Turchin Center for the Visual Arts
Exhibition begins: Friday, March 6, 2020
Exhibition Celebration: Friday, March 6, 2020 (6:00pm – 10:00pm)
Exhibition ends: Saturday, August 1, 2020
Venue: Mayer Gallery
WHITE SHADOWS
Men, women and children, branded as “enemy aliens”, interned behind barbed wire under armed guard, their properties lost or confiscated, forced to heavy labor in Canada’s heavily forested wilderness. These are the traumatic memories of the ethnocultural communities affected by Canada’s 1914-1920 first national internment operations, of which I am a descendant.
WHITE SHADOWS is an installation from OH CANADA, seen for the first time at the Turchin Center for the Visual Arts.

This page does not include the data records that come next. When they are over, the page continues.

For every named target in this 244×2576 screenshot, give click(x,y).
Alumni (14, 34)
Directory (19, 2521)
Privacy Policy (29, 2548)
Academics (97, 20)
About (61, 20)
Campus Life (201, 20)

Maruschak created these works to trace the presence of others. These almost life size, blurry and indiscernible photographs are like palimpsests of the early immigrants to Canada and those imprisoned at Canadian World War One internment camps. Maruschak introduces us to them using their faces, eyes, hands and the places they inhabited. They are unknow to us and as we discover them they move to inhabit our memories.
They hang from the atrium ceiling, floating silk panels, like echoes or vibrations. Installed so as to immerse visitors, they fray the boundary between the audience and the work, between the self and the other, between the past and now. They are white, as if white noise, easy to forget, ignore. With movement they enter and disappear from our reality as do memories. Maruschak invites the audience to sit among the panels and forge new relationships with the past and the world around us.
Maruschak is a grant recipient from the First World War Internment Recognition Fund and her work on OH CANADA is sponsored by the Fund.